#### What is needed:
Which lines below mention "node"? Pick each one out.

#### Material provided:

•••

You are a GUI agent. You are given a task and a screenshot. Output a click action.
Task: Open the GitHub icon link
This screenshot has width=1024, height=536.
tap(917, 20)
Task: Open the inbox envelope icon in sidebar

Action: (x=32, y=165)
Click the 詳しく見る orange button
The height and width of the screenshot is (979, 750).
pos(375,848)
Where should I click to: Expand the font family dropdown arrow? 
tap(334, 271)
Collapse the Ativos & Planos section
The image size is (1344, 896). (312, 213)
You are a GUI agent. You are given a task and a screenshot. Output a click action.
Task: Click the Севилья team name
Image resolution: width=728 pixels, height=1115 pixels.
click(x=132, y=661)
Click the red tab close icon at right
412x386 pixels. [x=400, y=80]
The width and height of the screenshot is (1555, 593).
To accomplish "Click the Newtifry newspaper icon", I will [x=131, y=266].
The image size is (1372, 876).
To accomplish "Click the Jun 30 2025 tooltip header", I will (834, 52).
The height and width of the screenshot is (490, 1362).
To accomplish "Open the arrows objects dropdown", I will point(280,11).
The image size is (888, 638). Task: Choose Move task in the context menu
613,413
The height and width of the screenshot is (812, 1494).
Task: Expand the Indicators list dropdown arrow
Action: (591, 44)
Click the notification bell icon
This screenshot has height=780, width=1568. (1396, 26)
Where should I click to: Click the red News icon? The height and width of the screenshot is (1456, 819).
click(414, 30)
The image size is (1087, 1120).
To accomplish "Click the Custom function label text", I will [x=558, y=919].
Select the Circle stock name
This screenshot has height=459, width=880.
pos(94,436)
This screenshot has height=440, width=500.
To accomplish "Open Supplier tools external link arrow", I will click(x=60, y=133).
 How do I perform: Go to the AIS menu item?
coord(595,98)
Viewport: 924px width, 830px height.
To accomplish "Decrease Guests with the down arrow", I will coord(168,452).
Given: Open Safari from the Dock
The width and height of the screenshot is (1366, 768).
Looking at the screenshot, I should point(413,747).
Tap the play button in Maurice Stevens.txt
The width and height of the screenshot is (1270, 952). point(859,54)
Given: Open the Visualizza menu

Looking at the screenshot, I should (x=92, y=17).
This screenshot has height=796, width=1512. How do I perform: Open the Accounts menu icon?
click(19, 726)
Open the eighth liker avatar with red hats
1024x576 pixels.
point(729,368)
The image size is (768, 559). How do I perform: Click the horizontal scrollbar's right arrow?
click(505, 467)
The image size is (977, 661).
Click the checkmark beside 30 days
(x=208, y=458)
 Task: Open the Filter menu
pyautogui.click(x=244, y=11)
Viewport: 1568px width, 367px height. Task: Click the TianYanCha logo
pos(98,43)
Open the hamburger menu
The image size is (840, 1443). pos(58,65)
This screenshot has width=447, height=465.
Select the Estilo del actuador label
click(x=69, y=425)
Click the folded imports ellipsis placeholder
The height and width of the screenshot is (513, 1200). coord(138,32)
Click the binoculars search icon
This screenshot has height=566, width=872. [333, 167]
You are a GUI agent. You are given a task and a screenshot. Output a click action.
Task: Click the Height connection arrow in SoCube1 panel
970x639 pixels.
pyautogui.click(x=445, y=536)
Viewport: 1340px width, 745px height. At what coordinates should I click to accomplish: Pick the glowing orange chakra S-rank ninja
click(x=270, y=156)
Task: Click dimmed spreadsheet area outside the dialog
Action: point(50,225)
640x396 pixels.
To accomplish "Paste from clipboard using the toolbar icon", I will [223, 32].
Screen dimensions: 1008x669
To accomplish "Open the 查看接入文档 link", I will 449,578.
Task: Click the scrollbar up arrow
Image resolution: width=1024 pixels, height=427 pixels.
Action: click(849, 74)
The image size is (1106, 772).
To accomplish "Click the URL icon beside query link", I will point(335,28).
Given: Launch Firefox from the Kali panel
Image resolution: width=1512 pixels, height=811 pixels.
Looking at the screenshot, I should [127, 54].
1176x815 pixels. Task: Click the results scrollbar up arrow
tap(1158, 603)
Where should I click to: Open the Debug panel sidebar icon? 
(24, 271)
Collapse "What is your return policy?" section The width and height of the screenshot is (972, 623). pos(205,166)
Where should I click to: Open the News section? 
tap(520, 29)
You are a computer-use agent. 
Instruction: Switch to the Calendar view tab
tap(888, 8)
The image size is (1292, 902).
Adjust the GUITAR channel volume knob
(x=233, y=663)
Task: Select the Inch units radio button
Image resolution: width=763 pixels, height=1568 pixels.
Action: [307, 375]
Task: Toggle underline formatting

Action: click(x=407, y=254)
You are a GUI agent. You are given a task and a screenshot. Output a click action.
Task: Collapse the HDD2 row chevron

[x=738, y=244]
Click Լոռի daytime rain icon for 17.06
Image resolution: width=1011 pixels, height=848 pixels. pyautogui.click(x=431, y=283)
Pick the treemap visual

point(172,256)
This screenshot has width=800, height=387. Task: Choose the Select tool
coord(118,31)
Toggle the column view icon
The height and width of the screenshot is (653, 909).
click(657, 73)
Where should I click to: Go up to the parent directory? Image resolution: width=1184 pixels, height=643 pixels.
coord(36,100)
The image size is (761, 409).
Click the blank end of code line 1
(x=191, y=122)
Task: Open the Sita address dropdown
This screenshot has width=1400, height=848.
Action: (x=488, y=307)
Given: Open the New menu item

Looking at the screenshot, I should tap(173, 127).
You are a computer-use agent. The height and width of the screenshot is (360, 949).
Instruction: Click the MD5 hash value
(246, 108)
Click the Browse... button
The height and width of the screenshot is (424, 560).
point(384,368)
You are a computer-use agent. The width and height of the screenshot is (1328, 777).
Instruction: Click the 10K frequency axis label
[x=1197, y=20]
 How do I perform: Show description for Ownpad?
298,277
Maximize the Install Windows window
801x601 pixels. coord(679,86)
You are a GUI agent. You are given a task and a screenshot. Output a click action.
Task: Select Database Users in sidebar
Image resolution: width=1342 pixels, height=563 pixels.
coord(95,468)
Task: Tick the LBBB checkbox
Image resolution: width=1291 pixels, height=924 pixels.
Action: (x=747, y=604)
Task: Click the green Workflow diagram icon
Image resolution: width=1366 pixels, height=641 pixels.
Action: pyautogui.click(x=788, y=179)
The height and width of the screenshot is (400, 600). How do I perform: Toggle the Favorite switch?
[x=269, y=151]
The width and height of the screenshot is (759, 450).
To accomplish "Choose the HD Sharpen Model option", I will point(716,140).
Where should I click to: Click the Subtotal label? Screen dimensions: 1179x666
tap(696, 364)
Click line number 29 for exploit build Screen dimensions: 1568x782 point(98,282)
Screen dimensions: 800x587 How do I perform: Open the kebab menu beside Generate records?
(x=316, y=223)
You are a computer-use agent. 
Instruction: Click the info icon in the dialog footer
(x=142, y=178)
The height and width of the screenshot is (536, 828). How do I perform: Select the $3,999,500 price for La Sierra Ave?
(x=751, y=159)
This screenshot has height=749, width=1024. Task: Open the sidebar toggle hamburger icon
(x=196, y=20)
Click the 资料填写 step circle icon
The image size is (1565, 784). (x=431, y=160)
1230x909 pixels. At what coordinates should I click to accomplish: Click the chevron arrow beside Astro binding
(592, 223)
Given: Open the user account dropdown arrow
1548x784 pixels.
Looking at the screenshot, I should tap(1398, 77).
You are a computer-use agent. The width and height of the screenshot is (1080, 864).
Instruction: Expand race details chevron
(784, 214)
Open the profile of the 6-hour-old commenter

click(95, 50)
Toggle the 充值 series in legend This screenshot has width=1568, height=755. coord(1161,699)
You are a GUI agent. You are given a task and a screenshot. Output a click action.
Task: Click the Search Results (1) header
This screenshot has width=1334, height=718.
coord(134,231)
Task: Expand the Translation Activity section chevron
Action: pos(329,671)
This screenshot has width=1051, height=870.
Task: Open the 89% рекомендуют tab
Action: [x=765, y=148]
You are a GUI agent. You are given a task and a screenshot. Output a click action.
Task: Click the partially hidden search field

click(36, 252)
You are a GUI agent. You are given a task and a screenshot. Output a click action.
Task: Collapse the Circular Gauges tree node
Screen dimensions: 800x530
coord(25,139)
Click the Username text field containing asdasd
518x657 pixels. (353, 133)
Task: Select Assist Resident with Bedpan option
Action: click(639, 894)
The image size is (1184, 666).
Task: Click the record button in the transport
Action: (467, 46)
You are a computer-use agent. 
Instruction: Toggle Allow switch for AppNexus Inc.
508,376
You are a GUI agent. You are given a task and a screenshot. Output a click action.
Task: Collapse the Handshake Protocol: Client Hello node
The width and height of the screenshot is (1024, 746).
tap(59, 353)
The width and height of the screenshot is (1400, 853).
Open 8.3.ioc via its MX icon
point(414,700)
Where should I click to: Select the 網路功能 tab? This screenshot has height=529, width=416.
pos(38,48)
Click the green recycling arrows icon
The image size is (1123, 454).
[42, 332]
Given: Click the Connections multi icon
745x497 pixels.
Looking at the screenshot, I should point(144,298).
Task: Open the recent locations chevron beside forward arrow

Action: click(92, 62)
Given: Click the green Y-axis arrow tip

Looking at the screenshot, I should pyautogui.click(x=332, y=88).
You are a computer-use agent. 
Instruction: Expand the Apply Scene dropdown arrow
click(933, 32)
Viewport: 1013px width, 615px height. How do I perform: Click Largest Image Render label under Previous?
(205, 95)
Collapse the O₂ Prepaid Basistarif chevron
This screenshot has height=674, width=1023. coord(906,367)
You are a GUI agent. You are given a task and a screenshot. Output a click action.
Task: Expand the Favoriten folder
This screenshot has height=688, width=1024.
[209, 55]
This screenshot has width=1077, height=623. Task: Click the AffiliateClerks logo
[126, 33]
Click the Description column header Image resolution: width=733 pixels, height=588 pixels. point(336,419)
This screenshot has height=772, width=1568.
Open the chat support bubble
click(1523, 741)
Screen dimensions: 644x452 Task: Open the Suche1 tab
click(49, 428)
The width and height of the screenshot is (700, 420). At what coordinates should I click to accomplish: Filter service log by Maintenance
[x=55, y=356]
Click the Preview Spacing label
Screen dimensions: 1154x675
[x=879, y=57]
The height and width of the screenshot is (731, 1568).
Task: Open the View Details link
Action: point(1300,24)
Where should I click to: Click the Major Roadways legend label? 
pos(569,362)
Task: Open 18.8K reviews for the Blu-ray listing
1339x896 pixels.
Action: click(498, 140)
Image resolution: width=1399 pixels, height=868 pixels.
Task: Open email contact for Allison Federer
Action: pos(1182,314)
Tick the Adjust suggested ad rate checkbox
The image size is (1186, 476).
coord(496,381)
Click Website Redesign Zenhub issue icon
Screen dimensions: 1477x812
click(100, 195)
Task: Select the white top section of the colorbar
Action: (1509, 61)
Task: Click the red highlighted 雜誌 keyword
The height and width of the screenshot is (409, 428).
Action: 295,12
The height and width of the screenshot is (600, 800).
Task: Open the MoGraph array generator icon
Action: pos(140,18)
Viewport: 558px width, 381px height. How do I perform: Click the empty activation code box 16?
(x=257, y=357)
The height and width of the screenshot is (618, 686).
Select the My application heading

•••

#### Exercise solution:
Task: Collapse the Circular Gauges tree node
Task: Collapse the Handshake Protocol: Client Hello node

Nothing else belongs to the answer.